5. The role of the system responsible for the affected entity remains fundamental, but with a radically different approach: instead of publishing a service that can be invoked at any time by an indeterminate number of applications, the provider of that information must communicate it immediately, in real time, when the business event that generates such information occurs (this is called an Event Driven Architecture).
6. To keep the loose coupling in the ecosystem, you should not care about the destination of that information: the sending ends when it is delivered to the corresponding ESB. It is the middleware that must maintain the list of systems subscribed to that event, which must provide the guarantee of delivery with the policies of retries that are established, and which, in short, orchestrates the flow of information according to the operation of the Business processes.

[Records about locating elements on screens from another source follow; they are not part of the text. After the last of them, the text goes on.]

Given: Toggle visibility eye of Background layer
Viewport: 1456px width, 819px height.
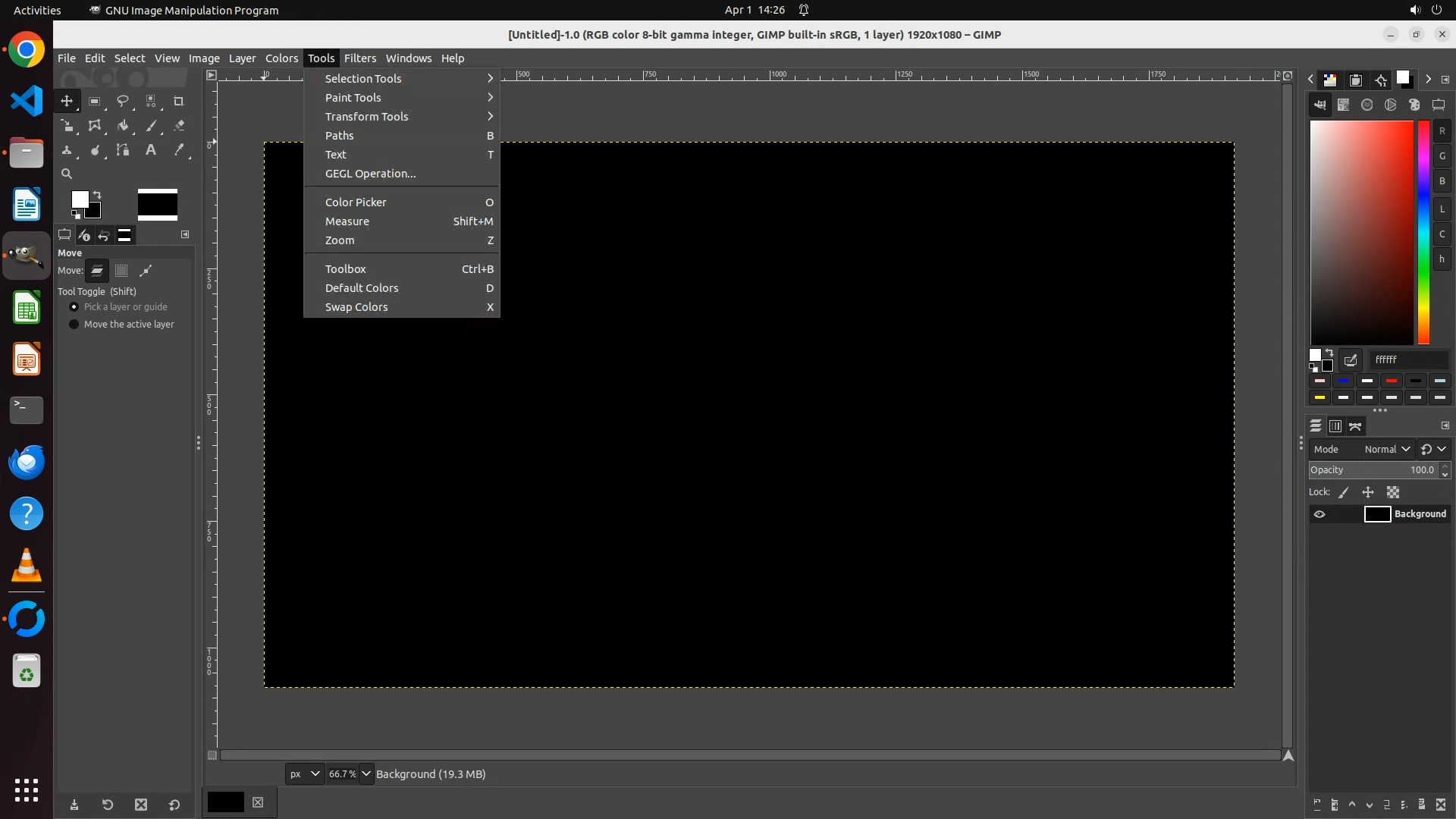Looking at the screenshot, I should pyautogui.click(x=1320, y=514).
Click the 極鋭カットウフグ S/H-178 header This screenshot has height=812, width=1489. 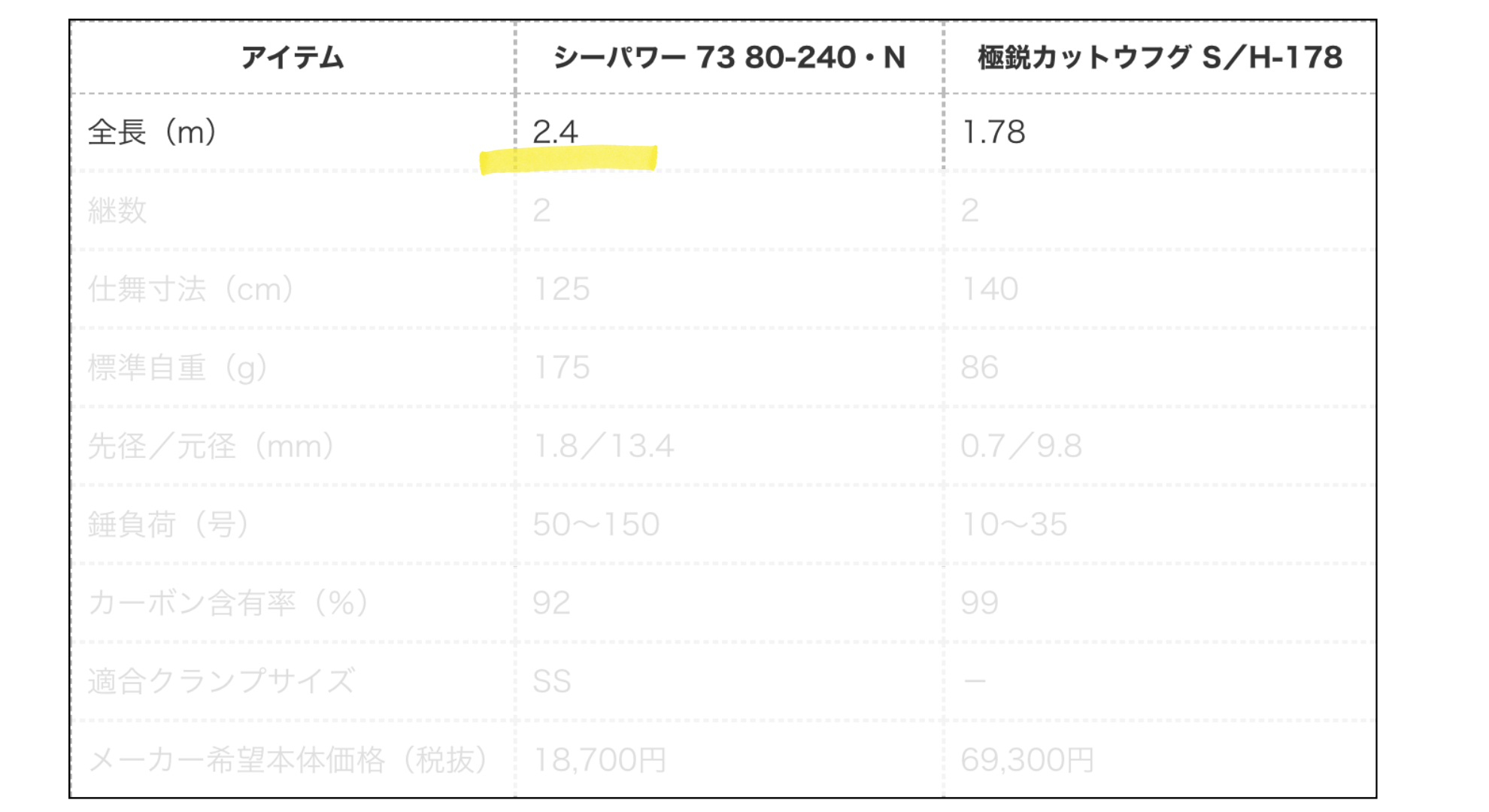click(x=1160, y=58)
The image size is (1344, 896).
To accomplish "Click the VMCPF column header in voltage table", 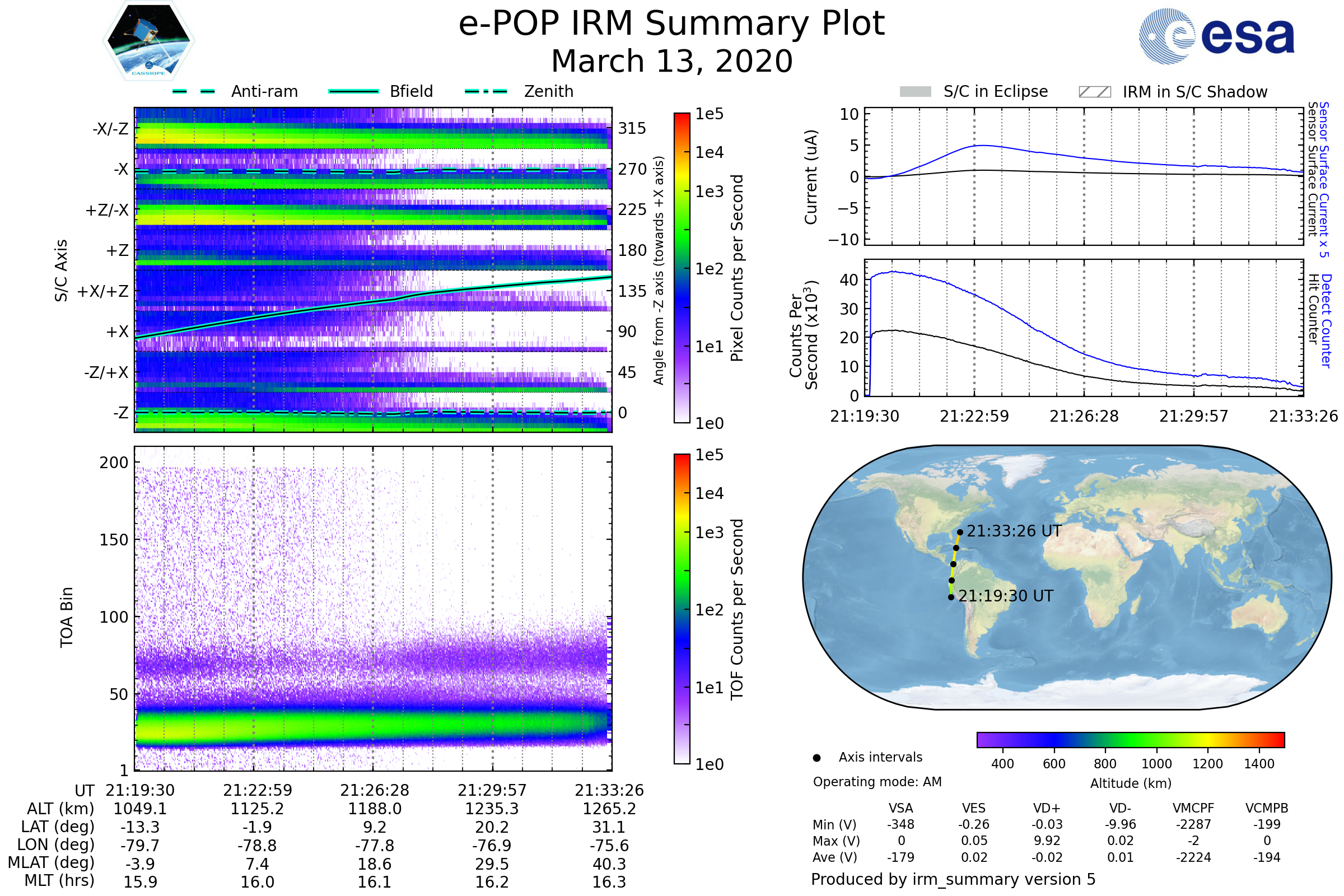I will pyautogui.click(x=1193, y=808).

7. The design of the scheme used to send the information should be based on a messaging standard. And if it does not exist in the industry, it should be based on a corporate messaging design. In the worst case, the ESB would be responsible for ensuring the necessary transformations in the data. This “extra work” does not have the negative effect of before, because now we are not in synchronous end to end transactions, but asynchronous ones. There is no user waiting with his hand on the mouse counting the time since he clicked on his interface. Instead, it allows to maintain the loose coupling.
Asynchronous event-driven model advantages
1. Referential integrity throughout the ecosystem: the quality of the data is how it should be.
2. Loose coupling in the information ecosystem: modifications in a system do not have that domino effect that makes projects more expensive and even blocks their feasibility.
3. Scalable ecosystem: Incorporating new systems into the data flow is as easy as adding them to the event subscription list in the middleware.
4. Sustainability: Corrective maintenance and evolutionary maintenance are simplified, reducing associated costs and expanding the capacity of the ecosystem to grow and adapt to the real needs of the business.
5. The systems that form the information ecosystem are aligned with the actual operation of the business, with its required events and times of response.
6. The user experience significantly improves.
We will not end this post without pointing a nuance to what has been said so far: there are cases where the request-response pattern is fully justified, of course. Sometimes, the volume of data that correspond to a particular entity, is excessive to incorporate it into the database of an application. In these scenarios, it is legitimate to adopt the request-response pattern so that this application only recovers that data when it knows that it will use it.
A clear example of this can be found in hospitals. The departmental systems can offer a specialized service, with a very limited use to certain diagnoses, to certain patients. Therefore it is not logical that these systems subscribe to the hospital’s census services to receive the information of the entire population admitted at any given time. Instead, when they receive the request for one of the diagnostic or analytical tests they perform, they invoke the patient data retrieval service to receive their information, since they only need to know the patients whose tests they must perform, not the complete census of the hospital.
You should always analyze each case. But in my experience, the SOA strategy often encounters an obstacle in the request-response pattern, in its widespread use as a solution to all integration requirements within an information ecosystem. It is difficult to recognize that abuse of this pattern is among the main causes of spaghetti architectures. It is difficult to change the mindset of the ICT leaders of the organizations, and the ICT professionals of many companies. Resistance to change weighs heavily, and one of the most paralyzing phrases in the evolution of ICTs often appears: “it’s always been done this way.”